Hace pocos días llegó a mi correo un mensaje titulado “S.O.S.” Lo transcribo:
“Vivo en Puerto Varas, ciudad tranquila y apacible pero muy turística, ubicada en la Región de los Lagos. Hace un par de meses nos enteramos del proyecto de construir un mall en nuestra ciudad, cosa que nos alegró, porque siempre es bueno crecer como ciudad, y con la competencia del comercio ganamos los consumidores. El proyecto se veía bien, un edificio de dos pisos con jardines y áreas verdes que hasta entonces se mostraba armonioso. Ha pasado el tiempo y en estos momentos nos encontramos con una mole de cemento muy alta que se instaló en el pequeño centro de nuestra ciudad, que además tapa completamente nuestra Iglesia "Sagrado Corazón de Jesús", que por siempre ha sido la postal que la caracteriza ante tantos turistas nacionales y extranjeros. Gran parte de los ciudadanos no estamos de acuerdo con esto, porque además se sale de toda la armonía que tiene Puerto Varas, entre rosas, el Lago Llanquihue, volcanes y construcciones, la mayoría en madera de alerce. Hemos tratado de hacer escuchar nuestra opinión en los medios de comunicación locales, pero lo único que vemos es que esta mole sigue creciendo. Me gustaría saber su opinión y si aún podemos hacer algo por nuestra ciudad y ser escuchados, ya que no siempre el desarrollo es ir invadiendo y modernizando ciudades”.
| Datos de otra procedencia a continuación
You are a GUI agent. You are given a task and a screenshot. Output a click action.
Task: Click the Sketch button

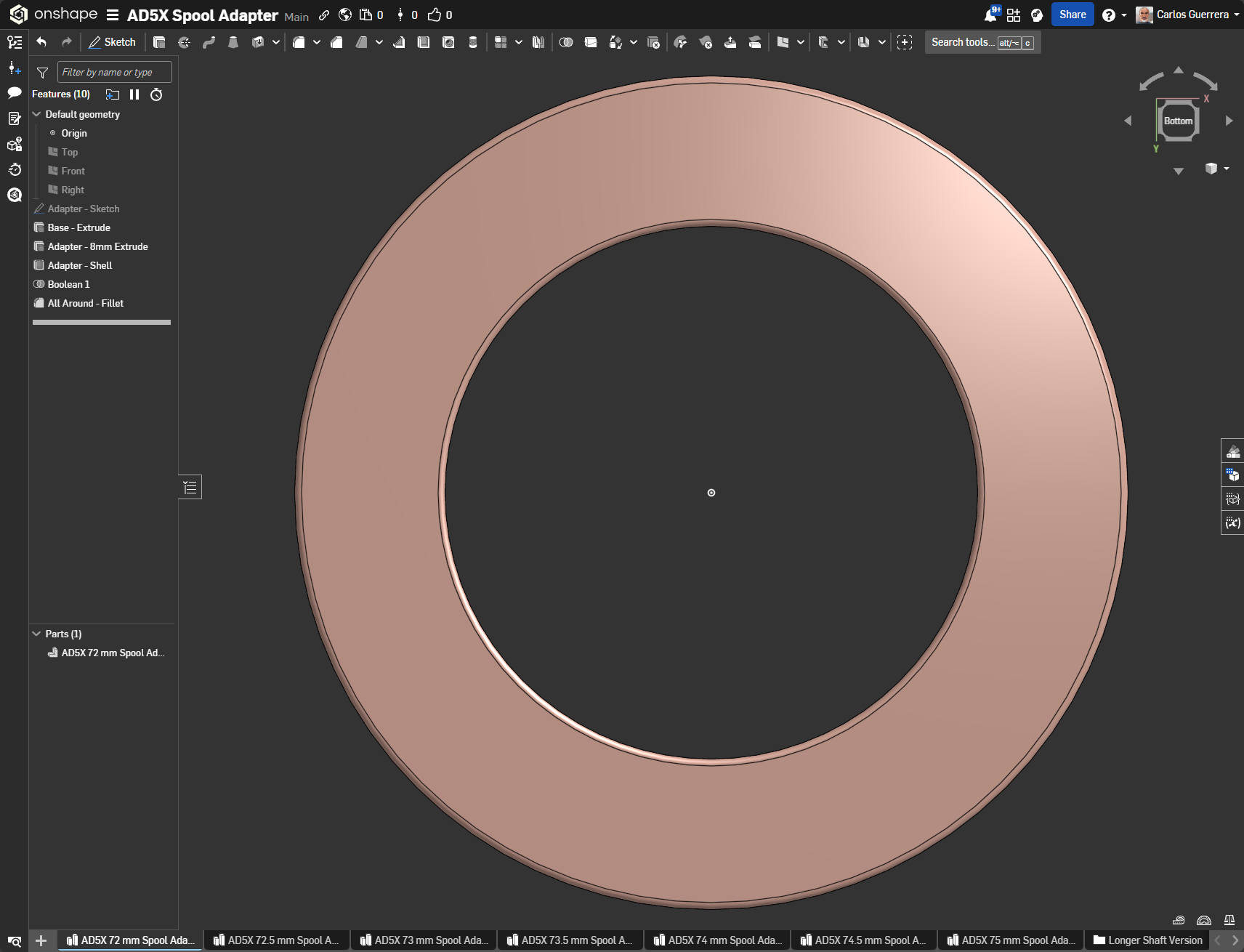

Junto con las imágenes del proyecto, es una carta profundamente perturbadora. Por una parte, confirma que ya ningún lugar de Chile, por extraordinario que sea, está a salvo del apetito voraz de gestores inmobiliarios que repiten ad nauseam un idéntico modelo de negocio por todo el territorio (en este caso, se trata de los mismos empresarios del Mall de Castro), animados por autoridades pusilánimes y completamente ignorantes de modelos más apropiados y virtuosos, por la completa falta de participación ciudadana informada y oportuna, por las pésimas normas y ordenanzas de que somos víctimas –porque favorecen exclusivamente el desarrollo económico pero no el comunitario– y por arquitectos mediocres e inescrupulosos. Por otra parte, revela la que sospecho es la verdadera sensibilidad de buena parte de la población: que junto con una legítima aspiración de progreso, bienestar y modernidad, existe un profundo aprecio por los valores culturales identitarios, por el paisaje y las tradiciones, incluso por la buena arquitectura como un valor agregado al potencial económico de la comunidad. Los ciudadanos no quieren ya más arrogancia disfrazada de bendición, sino proyectos de desarrollo urbano sensatos y responsables. No es mucho pedir en un país que se jacta de civilizado, ¿no?